:: Work item ::
Restate word for word the lines in the listing below, starting at the line containing "The image size is (412, 229)." and ending at the line containing "837x421 pixels.", both included; leave out the rest.

:: Material provided ::
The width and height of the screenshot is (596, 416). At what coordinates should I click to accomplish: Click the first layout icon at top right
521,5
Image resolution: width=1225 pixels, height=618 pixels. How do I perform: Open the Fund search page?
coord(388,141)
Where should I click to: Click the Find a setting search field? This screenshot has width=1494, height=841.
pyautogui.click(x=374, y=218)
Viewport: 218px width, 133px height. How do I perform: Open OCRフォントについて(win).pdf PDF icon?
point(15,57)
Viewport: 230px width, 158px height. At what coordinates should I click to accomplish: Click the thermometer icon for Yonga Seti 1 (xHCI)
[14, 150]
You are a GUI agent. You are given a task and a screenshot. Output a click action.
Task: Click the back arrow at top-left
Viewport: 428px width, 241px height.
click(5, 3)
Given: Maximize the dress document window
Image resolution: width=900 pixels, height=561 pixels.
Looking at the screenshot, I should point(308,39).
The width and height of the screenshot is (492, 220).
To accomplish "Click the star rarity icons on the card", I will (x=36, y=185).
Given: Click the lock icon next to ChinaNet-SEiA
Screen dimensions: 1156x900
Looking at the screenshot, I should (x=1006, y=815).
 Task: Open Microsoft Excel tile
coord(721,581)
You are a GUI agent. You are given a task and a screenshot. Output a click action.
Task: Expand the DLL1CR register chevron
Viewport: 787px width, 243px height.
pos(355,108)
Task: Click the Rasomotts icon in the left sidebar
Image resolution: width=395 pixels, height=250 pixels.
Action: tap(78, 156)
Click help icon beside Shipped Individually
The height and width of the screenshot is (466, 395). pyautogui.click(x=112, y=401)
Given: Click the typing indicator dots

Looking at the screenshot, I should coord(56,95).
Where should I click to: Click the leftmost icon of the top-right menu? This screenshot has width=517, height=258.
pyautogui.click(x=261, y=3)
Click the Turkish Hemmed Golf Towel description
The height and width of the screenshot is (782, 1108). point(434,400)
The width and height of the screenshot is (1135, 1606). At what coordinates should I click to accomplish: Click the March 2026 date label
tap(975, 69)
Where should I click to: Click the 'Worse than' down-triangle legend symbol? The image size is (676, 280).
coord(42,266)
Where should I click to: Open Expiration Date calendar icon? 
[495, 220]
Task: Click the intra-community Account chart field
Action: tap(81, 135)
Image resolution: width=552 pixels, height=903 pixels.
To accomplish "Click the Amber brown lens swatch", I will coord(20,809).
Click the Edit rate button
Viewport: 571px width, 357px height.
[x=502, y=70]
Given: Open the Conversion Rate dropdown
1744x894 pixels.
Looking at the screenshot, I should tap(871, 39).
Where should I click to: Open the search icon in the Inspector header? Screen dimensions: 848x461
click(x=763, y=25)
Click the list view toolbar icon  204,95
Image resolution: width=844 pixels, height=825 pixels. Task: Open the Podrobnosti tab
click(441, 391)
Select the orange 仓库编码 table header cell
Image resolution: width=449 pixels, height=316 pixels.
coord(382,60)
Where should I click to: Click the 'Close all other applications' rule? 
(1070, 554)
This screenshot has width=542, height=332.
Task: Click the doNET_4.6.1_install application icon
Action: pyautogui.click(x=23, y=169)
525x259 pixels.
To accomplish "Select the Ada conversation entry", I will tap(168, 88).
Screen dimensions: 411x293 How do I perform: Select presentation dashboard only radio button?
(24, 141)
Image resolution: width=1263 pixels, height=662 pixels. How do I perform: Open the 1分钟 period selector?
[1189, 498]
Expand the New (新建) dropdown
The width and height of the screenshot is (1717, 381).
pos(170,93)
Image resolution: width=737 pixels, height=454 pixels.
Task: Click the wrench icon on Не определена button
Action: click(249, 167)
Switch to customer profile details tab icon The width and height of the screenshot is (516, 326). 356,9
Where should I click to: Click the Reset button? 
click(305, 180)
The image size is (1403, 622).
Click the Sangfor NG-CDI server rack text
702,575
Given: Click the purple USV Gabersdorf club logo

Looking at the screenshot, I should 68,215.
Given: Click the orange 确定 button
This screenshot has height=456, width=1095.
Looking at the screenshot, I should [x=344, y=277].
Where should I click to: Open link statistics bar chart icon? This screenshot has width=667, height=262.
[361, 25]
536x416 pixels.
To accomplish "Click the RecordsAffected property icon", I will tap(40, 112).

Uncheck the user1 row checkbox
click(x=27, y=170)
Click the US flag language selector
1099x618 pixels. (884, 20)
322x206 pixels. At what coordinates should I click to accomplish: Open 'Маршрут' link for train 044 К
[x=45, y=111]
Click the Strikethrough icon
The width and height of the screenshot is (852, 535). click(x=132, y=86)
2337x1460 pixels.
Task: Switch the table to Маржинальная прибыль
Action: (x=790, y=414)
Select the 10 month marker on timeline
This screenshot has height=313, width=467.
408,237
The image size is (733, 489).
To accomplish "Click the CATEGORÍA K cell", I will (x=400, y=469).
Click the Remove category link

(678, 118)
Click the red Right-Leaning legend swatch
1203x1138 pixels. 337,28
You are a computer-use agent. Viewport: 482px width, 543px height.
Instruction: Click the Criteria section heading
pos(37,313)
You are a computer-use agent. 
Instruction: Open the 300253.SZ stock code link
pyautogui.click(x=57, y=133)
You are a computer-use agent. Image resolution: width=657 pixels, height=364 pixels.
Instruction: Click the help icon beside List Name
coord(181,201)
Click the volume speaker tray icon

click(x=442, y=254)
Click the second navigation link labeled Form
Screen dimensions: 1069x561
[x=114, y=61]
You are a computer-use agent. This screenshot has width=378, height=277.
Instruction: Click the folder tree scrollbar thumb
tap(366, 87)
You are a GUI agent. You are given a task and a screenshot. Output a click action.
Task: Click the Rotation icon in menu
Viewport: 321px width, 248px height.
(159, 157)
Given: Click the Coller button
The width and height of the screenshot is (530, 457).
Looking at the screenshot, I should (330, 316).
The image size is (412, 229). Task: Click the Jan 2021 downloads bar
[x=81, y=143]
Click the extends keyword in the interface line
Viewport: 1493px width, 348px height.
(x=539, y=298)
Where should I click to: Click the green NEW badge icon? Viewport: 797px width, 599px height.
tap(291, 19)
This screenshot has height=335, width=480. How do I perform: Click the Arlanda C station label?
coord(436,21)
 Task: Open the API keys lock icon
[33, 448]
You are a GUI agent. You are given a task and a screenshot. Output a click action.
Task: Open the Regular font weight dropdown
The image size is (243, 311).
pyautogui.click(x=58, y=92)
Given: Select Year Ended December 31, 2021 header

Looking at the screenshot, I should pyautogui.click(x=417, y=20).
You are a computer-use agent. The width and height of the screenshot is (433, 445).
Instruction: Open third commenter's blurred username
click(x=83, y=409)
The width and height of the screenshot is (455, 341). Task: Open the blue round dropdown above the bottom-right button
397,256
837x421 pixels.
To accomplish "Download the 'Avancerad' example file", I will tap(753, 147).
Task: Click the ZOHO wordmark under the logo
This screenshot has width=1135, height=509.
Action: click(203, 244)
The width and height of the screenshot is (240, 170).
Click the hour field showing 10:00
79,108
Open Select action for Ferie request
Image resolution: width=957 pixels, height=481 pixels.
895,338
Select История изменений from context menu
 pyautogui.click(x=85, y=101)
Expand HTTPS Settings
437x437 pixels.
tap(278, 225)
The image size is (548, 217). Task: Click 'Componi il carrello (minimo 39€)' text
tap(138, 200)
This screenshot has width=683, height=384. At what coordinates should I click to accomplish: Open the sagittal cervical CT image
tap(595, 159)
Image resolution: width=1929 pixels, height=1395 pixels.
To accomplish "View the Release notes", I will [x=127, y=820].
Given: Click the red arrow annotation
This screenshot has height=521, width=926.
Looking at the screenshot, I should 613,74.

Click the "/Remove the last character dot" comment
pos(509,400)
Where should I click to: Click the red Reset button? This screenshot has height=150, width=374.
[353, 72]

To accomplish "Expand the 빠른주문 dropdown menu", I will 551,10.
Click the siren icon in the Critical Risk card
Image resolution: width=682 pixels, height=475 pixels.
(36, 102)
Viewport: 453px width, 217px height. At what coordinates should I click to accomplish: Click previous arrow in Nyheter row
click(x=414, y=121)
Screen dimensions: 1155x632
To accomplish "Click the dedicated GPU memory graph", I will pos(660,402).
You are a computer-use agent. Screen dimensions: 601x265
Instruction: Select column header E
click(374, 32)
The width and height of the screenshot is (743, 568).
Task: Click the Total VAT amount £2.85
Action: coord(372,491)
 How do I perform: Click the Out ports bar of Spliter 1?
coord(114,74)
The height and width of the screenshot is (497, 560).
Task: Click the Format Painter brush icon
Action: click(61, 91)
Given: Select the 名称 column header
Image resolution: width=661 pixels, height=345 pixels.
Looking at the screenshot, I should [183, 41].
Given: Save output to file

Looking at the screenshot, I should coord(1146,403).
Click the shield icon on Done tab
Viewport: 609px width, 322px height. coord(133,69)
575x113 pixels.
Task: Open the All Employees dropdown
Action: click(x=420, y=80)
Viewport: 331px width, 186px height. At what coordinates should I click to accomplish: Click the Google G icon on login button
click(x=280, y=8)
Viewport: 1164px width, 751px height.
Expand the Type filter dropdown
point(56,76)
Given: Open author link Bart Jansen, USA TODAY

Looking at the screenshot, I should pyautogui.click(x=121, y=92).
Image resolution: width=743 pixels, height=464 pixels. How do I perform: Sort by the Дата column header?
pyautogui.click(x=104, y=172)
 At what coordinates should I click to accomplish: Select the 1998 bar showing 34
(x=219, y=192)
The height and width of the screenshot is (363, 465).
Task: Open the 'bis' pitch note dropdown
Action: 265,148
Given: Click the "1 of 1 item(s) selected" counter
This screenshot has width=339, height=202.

:: Exercise result ::
The image size is (412, 229). Task: Click the Jan 2021 downloads bar
[x=81, y=143]
Click the extends keyword in the interface line
Viewport: 1493px width, 348px height.
(x=539, y=298)
Where should I click to: Click the green NEW badge icon? Viewport: 797px width, 599px height.
tap(291, 19)
This screenshot has height=335, width=480. How do I perform: Click the Arlanda C station label?
coord(436,21)
 Task: Open the API keys lock icon
[33, 448]
You are a GUI agent. You are given a task and a screenshot. Output a click action.
Task: Open the Regular font weight dropdown
The image size is (243, 311).
pyautogui.click(x=58, y=92)
Given: Select Year Ended December 31, 2021 header

Looking at the screenshot, I should pyautogui.click(x=417, y=20).
You are a computer-use agent. The width and height of the screenshot is (433, 445).
Instruction: Open third commenter's blurred username
click(x=83, y=409)
The width and height of the screenshot is (455, 341). Task: Open the blue round dropdown above the bottom-right button
397,256
837x421 pixels.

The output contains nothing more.